- ACTIVITY: Search the entries below for "The height and width of the screenshot is (741, 1314).". Give that line and all the lines after it again, exactly, through the last, without pictures.

(Collected data)
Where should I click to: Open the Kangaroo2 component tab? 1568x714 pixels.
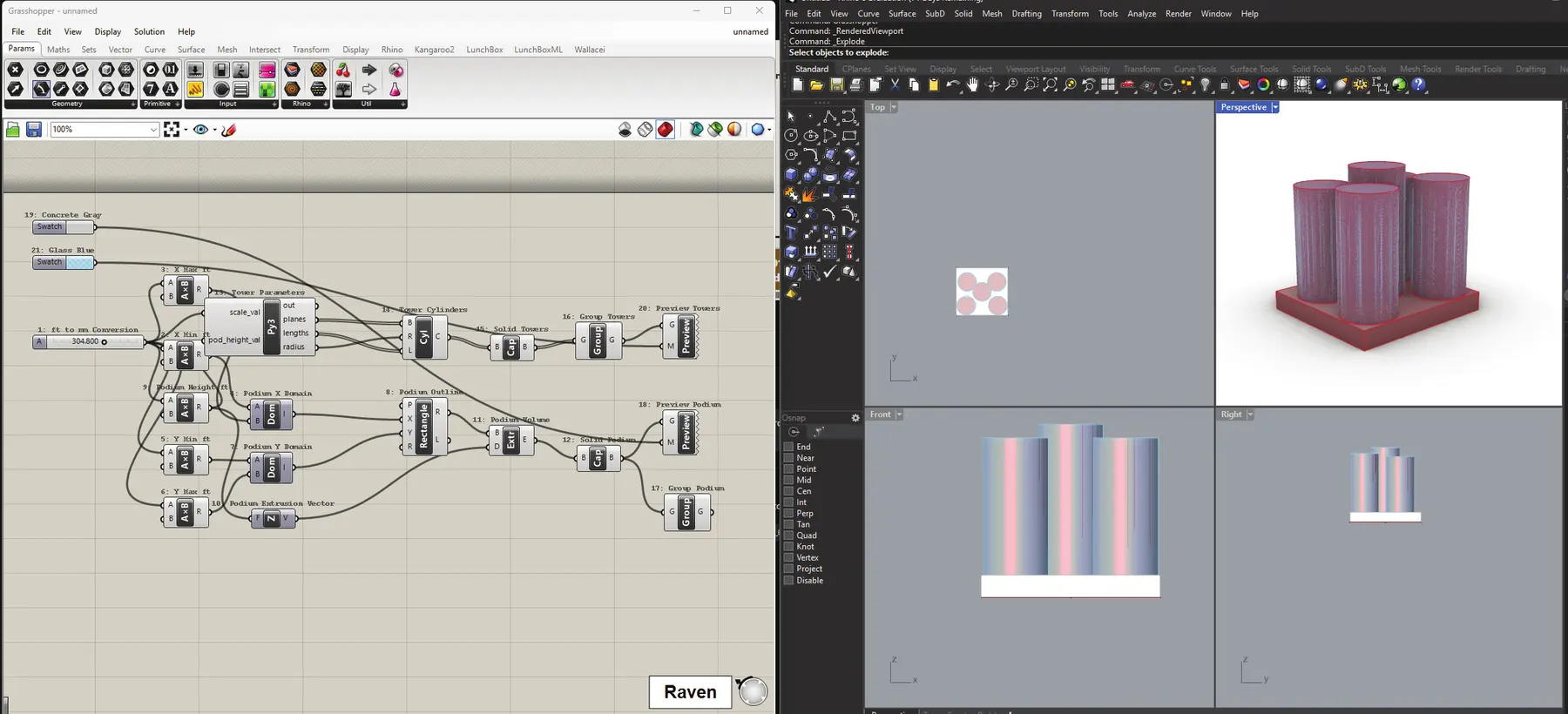[434, 50]
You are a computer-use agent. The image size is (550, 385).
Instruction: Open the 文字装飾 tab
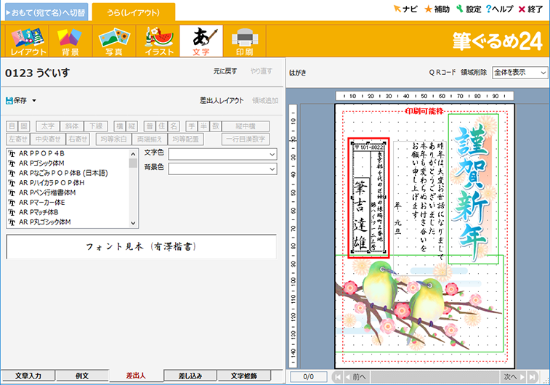244,376
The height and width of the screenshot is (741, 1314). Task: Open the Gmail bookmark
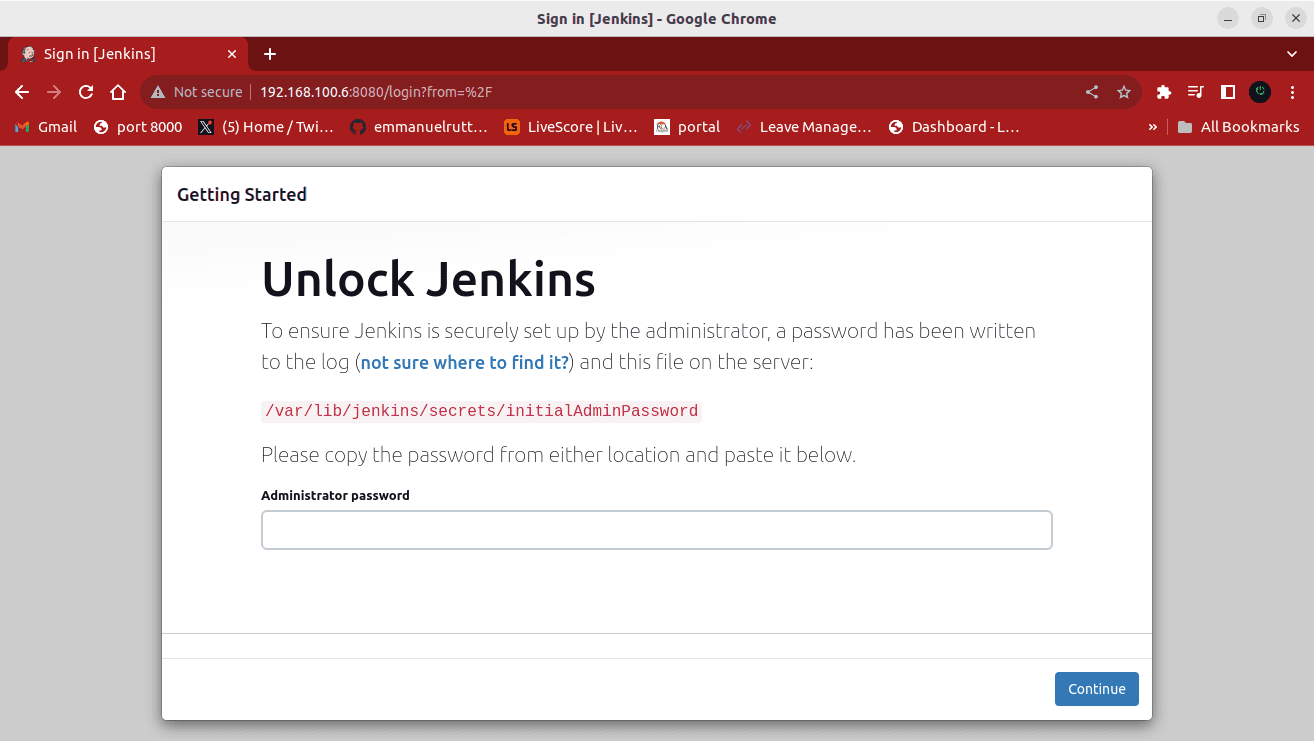(46, 127)
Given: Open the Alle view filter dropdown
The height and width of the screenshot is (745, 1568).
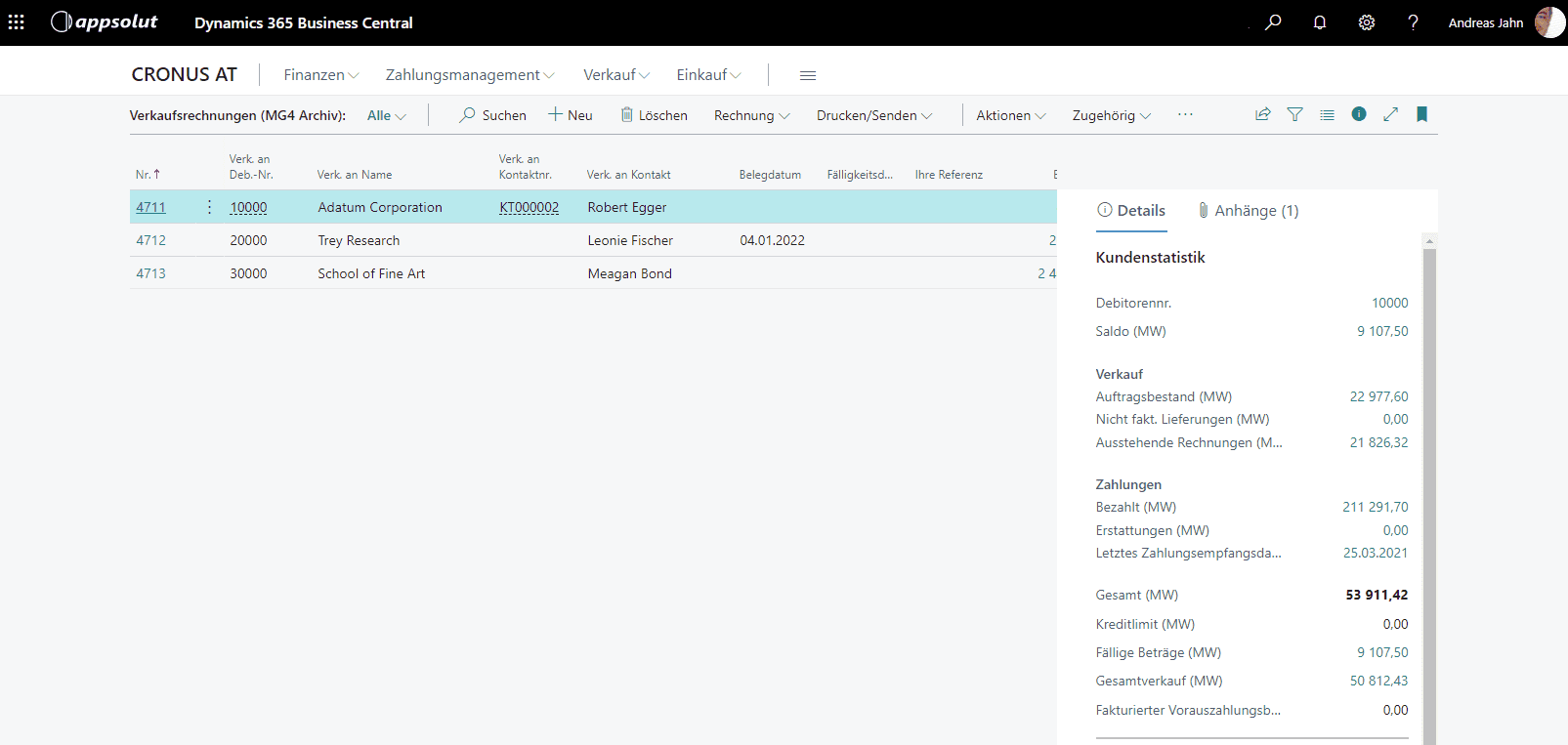Looking at the screenshot, I should (386, 115).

- ANSWER SPACE:
The height and width of the screenshot is (741, 1314). Task: Open the Gmail bookmark
(46, 127)
Given: Open the Alle view filter dropdown
The height and width of the screenshot is (745, 1568).
Looking at the screenshot, I should (386, 115).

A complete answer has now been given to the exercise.